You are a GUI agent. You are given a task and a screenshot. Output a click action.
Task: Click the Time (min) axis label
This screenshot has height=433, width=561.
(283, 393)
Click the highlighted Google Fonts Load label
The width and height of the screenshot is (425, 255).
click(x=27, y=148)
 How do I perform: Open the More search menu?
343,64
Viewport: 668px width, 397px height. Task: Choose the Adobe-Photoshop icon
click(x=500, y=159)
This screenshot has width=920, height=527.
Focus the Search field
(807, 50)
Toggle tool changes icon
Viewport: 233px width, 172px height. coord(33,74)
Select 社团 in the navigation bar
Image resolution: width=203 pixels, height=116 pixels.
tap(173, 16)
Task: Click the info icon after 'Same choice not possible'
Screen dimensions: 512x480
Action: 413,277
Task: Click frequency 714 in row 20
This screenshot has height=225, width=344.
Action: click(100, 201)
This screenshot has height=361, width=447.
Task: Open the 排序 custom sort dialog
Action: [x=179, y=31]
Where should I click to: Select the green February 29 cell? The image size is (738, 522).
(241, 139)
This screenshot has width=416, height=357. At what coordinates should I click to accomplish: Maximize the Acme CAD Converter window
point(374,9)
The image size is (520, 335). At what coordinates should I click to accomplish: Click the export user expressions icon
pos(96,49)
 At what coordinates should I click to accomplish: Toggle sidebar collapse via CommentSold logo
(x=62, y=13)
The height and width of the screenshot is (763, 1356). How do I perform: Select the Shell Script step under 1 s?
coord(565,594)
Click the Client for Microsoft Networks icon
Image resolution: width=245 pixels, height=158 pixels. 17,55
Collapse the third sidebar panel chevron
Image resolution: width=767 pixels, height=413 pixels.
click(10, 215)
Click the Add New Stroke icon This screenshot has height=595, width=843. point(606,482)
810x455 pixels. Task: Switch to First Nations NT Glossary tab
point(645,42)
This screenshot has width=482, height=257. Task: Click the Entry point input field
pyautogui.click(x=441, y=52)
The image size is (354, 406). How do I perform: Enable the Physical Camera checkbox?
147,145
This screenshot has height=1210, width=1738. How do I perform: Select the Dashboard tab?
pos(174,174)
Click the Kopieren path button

----

Request:
Which lines in the rows above contain the word "accomplish"? Pull out each of those lines in full.

Written answer:
This screenshot has width=416, height=357. At what coordinates should I click to accomplish: Maximize the Acme CAD Converter window
The image size is (520, 335). At what coordinates should I click to accomplish: Click the export user expressions icon
 At what coordinates should I click to accomplish: Toggle sidebar collapse via CommentSold logo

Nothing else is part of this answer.